▸ **Source extract**
=-=-=-=-=
Oleksandr Fisun will provide his perspective on the development of the Ukrainian political system before and after the 2014 Euromaidan revolution. He underlines the decisive role of informal politics and shadow patron-client networks in Ukraine, which have been under-researched for a long time. He investigates how a neopatrimonial democracy in which state capture is the primary gain unexpectedly stimulates competitive politics. Surprisingly, after the Euromaidan revolution, patrimonial politics are paradoxically contributing to the institutionalization of political pluralism and political competition via a series of formal and informal power-sharing arrangements between the major political players. Fisun argues that the Ukrainian political system's internal durability or fragility since the 1990s depends on several key variables, namely: the success or failure of establishing a presidential "party of power"; the extent to which the economic, bureaucratic, and regional elites are autonomous; and the depth and scope of the informal patronage networks set up by the state ruler and/or its competitors.
=-=-=-=-=
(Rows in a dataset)
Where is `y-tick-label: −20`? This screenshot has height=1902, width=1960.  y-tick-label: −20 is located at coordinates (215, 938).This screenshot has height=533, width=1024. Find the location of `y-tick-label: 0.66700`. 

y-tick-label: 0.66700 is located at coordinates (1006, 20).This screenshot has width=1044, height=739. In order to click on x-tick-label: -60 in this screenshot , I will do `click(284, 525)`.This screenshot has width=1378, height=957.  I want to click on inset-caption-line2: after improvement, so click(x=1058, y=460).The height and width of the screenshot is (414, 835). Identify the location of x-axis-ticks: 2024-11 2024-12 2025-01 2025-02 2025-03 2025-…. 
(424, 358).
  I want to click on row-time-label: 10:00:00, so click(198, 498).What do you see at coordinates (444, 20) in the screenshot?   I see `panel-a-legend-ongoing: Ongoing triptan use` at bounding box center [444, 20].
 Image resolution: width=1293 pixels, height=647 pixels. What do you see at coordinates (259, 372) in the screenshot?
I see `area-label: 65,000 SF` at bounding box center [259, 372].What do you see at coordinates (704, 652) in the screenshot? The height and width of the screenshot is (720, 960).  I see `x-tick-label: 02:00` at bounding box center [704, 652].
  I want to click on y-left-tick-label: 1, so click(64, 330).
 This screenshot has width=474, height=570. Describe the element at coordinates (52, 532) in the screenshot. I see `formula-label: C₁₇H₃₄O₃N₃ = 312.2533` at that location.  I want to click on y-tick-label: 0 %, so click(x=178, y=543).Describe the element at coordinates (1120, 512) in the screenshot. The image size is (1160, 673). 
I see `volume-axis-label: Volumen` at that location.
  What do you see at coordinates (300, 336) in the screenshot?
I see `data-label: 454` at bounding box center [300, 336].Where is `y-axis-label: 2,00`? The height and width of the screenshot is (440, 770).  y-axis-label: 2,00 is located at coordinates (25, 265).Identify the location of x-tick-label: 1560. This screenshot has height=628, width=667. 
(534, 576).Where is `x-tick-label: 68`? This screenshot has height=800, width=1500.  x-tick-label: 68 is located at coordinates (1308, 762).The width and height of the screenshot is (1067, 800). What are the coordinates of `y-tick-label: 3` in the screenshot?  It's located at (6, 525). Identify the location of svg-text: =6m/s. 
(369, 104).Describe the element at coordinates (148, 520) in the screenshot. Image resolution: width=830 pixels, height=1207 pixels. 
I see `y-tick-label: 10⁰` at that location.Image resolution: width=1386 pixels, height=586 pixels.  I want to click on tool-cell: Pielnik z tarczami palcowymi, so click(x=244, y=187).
=-=-=-=-=
▸ **Questions**
1. In the passage on Ukraine's political system, which event marks the before-and-after point of Fisun's account?
2. Put this sentence from the passage on Ukraine's political system into Spanish: "He underlines the decisive role of informal politics and shadow patron-client networks in Ukraine, which have been under-researched for a long time."
3. Write what comes next in the passage on Ukraine's political system, picking up after its final sentence.

▸ **Responses by task**
1. The 2014 Euromaidan revolution.

2. Subraya el papel decisivo de la política informal y de las redes ocultas de patronazgo y clientela en Ucrania, que durante mucho tiempo han sido poco investigadas.

3.
About the Speaker

Oleksandr Fisun Oleksandr Fisun is a professor of political science at the V. N. Karazin Kharkiv National University in Ukraine (B.A. with Highest Honors in Political Economy, 1987; C.Sc. in Philosophical Sciences, 1990; D.Sc. habil in Political Science, 2009). His research interests concentrate on Ukrainian and post-Soviet politics. During the past ten years, he has held visiting fellowships at the Wilson Center's Kennan Institute; the Centre for European, Russian, and Eurasian Studies at the University of Toronto; the Ellison Center at the University of Washington (Seattle); the Canadian Institute of Ukrainian Studies at the University of Alberta (Edmonton); the Aleksanteri Institute at the University of Helsinki; the Netherlands Institute for Advanced Study (Amsterdam); and the Polish Institute of Advanced Studies (Warsaw). His publications include Democracy, Neopatrimonialism, and Global Transformations (Kharkiv, 2006) and numerous book chapters and articles on comparative democratization, neopatrimonialism, regime change in Ukraine, and post-Soviet Eurasia. He serves as President of the Observatory of Democracy policy research center, which he founded with a group of political experts in 2016 to improve democratic accountability, civic activism, free and fair elections, and citizen awareness in eastern frontline Ukrainian regions.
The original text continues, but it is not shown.